Stored records:
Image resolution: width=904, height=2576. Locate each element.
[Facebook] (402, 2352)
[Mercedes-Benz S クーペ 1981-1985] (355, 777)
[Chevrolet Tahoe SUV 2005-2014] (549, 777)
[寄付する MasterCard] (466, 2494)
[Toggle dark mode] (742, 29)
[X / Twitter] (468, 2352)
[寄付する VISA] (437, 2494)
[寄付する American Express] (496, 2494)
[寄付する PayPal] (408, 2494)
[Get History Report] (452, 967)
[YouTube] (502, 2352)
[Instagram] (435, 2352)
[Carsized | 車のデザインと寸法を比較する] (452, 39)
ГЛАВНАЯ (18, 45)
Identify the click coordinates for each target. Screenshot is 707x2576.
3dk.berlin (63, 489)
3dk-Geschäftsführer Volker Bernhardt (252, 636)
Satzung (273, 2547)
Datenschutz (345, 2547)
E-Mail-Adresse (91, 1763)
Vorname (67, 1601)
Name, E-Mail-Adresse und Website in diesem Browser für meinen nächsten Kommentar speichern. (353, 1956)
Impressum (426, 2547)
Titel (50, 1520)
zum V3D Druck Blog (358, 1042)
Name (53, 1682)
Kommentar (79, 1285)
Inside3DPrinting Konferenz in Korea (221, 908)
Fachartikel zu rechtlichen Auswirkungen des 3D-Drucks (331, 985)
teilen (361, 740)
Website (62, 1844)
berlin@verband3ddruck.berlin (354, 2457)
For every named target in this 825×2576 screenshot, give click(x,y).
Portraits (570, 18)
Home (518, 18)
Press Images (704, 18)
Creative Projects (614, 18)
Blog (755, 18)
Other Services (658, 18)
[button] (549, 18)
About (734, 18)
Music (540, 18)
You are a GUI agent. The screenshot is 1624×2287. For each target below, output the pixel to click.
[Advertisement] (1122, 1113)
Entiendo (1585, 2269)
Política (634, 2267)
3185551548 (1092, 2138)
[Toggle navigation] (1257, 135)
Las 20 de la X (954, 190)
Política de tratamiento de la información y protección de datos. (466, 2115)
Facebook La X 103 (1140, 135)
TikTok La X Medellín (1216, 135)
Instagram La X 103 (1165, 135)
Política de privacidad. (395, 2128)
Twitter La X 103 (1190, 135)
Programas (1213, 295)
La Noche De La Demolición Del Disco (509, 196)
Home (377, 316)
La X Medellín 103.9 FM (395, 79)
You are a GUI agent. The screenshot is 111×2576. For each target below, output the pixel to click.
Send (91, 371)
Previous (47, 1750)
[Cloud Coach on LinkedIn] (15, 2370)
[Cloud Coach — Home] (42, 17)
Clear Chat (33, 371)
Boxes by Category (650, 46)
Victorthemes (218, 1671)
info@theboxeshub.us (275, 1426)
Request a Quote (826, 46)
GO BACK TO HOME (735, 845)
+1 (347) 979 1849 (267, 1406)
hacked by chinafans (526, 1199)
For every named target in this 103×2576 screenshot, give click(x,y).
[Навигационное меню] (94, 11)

Activity: Please output only the lines from the first line of the entries through the line with "3dk-Geschäftsführer Volker Bernhardt", both included, exactly as written.

Exercise result:
Image resolution: width=904, height=2576. Locate each element.
[Facebook] (402, 2352)
[Mercedes-Benz S クーペ 1981-1985] (355, 777)
[Chevrolet Tahoe SUV 2005-2014] (549, 777)
[寄付する MasterCard] (466, 2494)
[Toggle dark mode] (742, 29)
[X / Twitter] (468, 2352)
[寄付する VISA] (437, 2494)
[寄付する American Express] (496, 2494)
[寄付する PayPal] (408, 2494)
[Get History Report] (452, 967)
[YouTube] (502, 2352)
[Instagram] (435, 2352)
[Carsized | 車のデザインと寸法を比較する] (452, 39)
ГЛАВНАЯ (18, 45)
Identify the click coordinates for each target. Screenshot is 707x2576.
3dk.berlin (63, 489)
3dk-Geschäftsführer Volker Bernhardt (252, 636)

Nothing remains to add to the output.